2015-04-01

More Signs the Peak Is In

Don't worry, there won't be a repeat of 1997 because central banks learned from their mistakes and built up forex reserves.

FT: Forex reserves in emerging markets begin to shrink
Nine out of 10 emerging market economists polled by the Financial Times said emerging markets had passed a period of “peak reserves” and might continue to see their stashes of foreign currency shrink for months.
That decline could hamper emerging economies’ ability to carry on buying US and European debt, a trend that has been an engine of growth in the west over the past decade.

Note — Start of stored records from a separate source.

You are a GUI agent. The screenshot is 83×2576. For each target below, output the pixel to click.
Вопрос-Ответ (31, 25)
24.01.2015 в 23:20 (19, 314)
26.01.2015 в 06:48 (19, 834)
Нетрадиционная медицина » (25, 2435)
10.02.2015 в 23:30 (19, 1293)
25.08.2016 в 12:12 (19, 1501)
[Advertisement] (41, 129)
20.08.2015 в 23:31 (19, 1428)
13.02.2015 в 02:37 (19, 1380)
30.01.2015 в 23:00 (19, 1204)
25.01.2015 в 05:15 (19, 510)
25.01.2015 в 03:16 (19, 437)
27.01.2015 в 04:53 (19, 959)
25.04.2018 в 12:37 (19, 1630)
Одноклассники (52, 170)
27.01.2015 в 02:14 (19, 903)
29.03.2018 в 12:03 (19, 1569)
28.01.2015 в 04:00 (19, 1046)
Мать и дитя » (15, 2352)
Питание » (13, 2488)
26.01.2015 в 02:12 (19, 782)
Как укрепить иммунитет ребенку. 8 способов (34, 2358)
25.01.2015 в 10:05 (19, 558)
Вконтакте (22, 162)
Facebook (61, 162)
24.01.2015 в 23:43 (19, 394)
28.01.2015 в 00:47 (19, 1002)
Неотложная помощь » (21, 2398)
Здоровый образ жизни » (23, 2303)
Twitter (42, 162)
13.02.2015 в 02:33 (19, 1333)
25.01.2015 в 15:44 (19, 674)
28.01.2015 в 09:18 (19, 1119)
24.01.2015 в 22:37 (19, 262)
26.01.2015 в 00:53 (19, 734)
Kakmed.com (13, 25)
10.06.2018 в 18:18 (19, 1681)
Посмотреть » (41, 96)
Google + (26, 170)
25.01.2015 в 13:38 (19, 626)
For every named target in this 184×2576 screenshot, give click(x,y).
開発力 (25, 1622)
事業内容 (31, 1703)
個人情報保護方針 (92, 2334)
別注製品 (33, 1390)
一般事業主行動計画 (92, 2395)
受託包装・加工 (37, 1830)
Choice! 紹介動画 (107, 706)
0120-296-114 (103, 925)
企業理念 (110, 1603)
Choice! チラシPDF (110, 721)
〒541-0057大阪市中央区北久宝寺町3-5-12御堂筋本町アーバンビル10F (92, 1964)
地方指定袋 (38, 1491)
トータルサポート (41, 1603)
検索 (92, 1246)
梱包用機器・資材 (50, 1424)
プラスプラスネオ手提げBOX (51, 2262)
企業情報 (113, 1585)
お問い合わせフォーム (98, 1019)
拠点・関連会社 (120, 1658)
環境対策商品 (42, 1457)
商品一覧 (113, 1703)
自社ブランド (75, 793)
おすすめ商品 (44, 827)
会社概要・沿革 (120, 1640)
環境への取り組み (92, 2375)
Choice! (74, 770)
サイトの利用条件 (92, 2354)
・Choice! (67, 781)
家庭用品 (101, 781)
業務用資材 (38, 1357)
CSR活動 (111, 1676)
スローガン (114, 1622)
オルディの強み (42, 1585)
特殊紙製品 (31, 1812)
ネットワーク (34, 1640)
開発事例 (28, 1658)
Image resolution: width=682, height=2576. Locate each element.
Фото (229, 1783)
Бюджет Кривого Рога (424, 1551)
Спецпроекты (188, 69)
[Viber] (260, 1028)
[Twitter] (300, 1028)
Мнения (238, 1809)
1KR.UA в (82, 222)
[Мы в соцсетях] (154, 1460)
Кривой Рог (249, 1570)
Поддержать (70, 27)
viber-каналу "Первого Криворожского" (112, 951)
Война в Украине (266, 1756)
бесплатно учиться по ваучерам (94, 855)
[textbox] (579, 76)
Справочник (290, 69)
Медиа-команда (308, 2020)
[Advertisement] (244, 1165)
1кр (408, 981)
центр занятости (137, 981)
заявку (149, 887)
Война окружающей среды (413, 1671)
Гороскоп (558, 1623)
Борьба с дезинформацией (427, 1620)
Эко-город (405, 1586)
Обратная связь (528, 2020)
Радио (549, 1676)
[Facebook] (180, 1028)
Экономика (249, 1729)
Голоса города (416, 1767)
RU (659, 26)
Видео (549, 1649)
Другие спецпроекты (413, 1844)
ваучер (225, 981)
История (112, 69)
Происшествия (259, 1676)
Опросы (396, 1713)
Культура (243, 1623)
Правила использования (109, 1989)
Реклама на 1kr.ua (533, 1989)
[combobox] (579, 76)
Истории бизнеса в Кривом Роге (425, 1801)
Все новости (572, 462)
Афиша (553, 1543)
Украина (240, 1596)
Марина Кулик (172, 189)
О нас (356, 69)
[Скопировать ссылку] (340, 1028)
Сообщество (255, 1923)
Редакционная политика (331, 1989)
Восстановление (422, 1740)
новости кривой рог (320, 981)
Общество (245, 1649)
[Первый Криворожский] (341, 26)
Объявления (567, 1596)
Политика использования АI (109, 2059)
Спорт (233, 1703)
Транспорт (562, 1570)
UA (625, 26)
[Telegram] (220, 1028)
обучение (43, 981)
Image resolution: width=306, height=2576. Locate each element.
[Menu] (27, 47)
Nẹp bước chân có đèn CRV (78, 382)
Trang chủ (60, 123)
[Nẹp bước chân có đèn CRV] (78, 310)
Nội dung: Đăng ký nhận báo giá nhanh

“We are past the peak forex reserves in emerging markets,” said Maarten-Jan Bakkum, senior emerging market strategist at ING Investment Management. “The peak was in June last year. Since then we have seen declines in all major EM countries apart from Mexico, India and Indonesia.”

The International Monetary Fund said on Tuesday that total foreign currency reserves in emerging and developing economies fell $114.5bn year on year in 2014 to $7.74tn — the first annual decline since the IMF data series began in 1995. At their peak, emerging market reserves reached $8.06tn at the end of the second quarter last year.
What's really scary is there was no correction in 2008, only a blip.
A big reason for that lack of a reversal was China.
Mr Neumann and other economists pointed to China’s influence in the declining reserve trend. The unwinding of the “China carry trade” — in which Chinese speculators slashed their foreign borrowing as the renminbi weakened this year — propelled net outflows from the country’s capital account of a record $91bn in the fourth quarter of last year.

But such capital outflows are by no means confined to China. Fears of Washington tightening monetary policy in a strong dollar environment has also prompted emerging market borrowers to reduce their exposure to loans denominated in the greenback. In addition, developed market investors have cut their risks in some emerging markets.